How do you calculate average per group in DFSORT?

Average is sum divided by count. Use SUM FIELDS= to get the sum of the numeric field per group. To get count in the same record, add a field set to 1 in every record (e.g. via INREC) and sum that field too—the sum of 1s is the count. Then average = sum / count. The division may require OUTREC arithmetic (if supported) or a second step or program.

Does DFSORT have an AVG or average function in SUM?

DFSORT SUM FIELDS= does not have a built-in AVG option. You compute average by obtaining the sum and the count (e.g. by summing a constant 1 field) and then dividing. So you use SUM to get sum and count, then either OUTREC/OUTFIL arithmetic (product-dependent) or a second step to compute average = sum/count.

How do you get both sum and count per group in one SUM statement?

Sum your numeric field as usual in SUM FIELDS=. For count, add a numeric field that contains 1 in every record—use INREC to overlay or build that field (e.g. a 1-byte or 2-byte PD or ZD with value 1).
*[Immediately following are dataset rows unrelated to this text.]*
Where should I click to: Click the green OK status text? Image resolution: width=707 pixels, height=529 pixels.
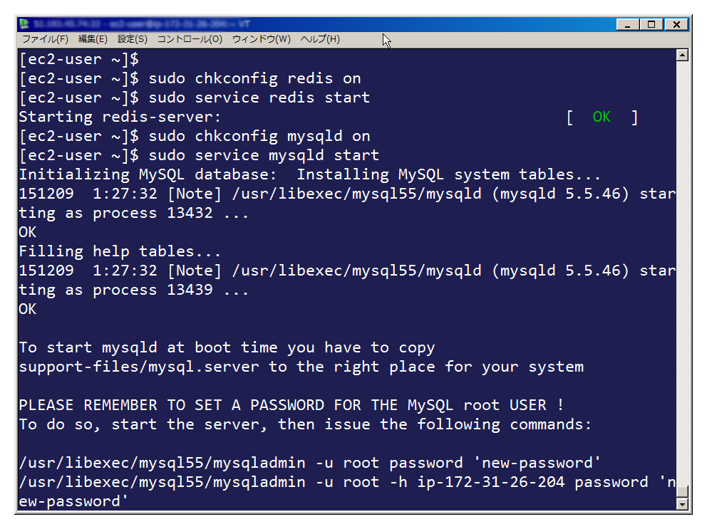pyautogui.click(x=602, y=117)
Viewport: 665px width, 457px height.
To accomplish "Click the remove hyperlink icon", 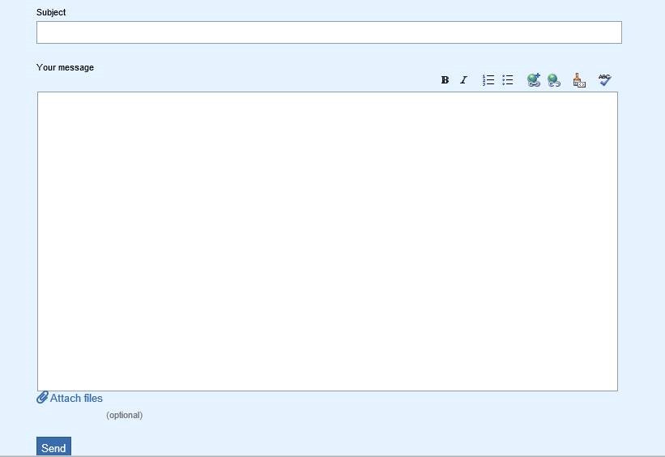I will 554,80.
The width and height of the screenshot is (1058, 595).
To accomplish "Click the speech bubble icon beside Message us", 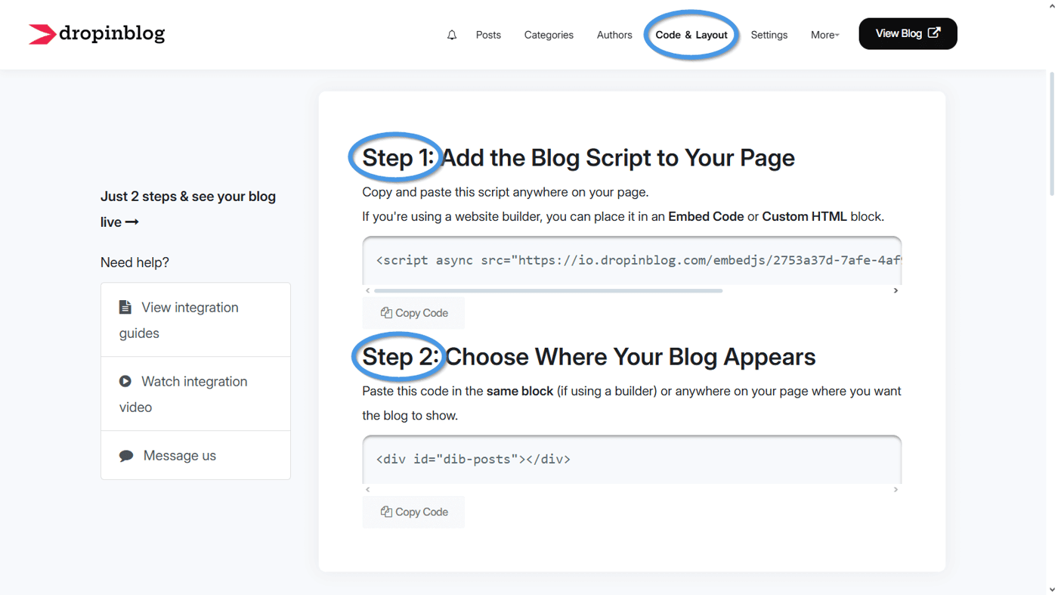I will (x=126, y=456).
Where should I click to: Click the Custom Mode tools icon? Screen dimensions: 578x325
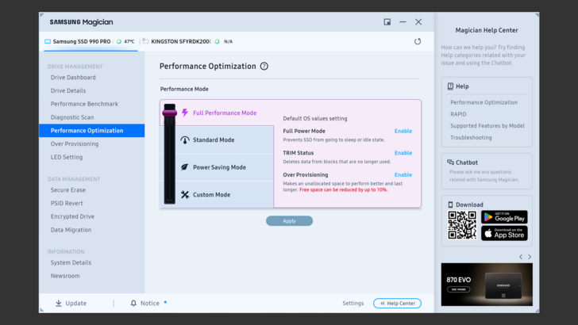click(185, 194)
Include that field in SUM FIELDS=. The sum of that field is the record count per group. Your output record then has both the sum of the real field and the count (sum of 1s).

Can you get section average in an OUTFIL report?

Use OUTFIL with SECTIONS= and TRAILER3= to get section (group) totals and counts: TOTAL= for the sum and COUNT= for the record count in each section. The section average is total/count. Some products allow formatting or computing this in the trailer; otherwise the trailer gives you total and count and you can derive the average in reporting logic or a follow-up step.

What if my DFSORT does not support division in OUTREC?

Output the record with the sum and count (from SUM). Then use a second step: a short program (e.g. COBOL, REXX) or a second SORT with INREC/OVERLAY that reads the record and overlays the average field with sum/count, or use a reporting tool that computes average from the sum and count fields. The first SORT step does the grouping and sum/count; the second step or program does the division.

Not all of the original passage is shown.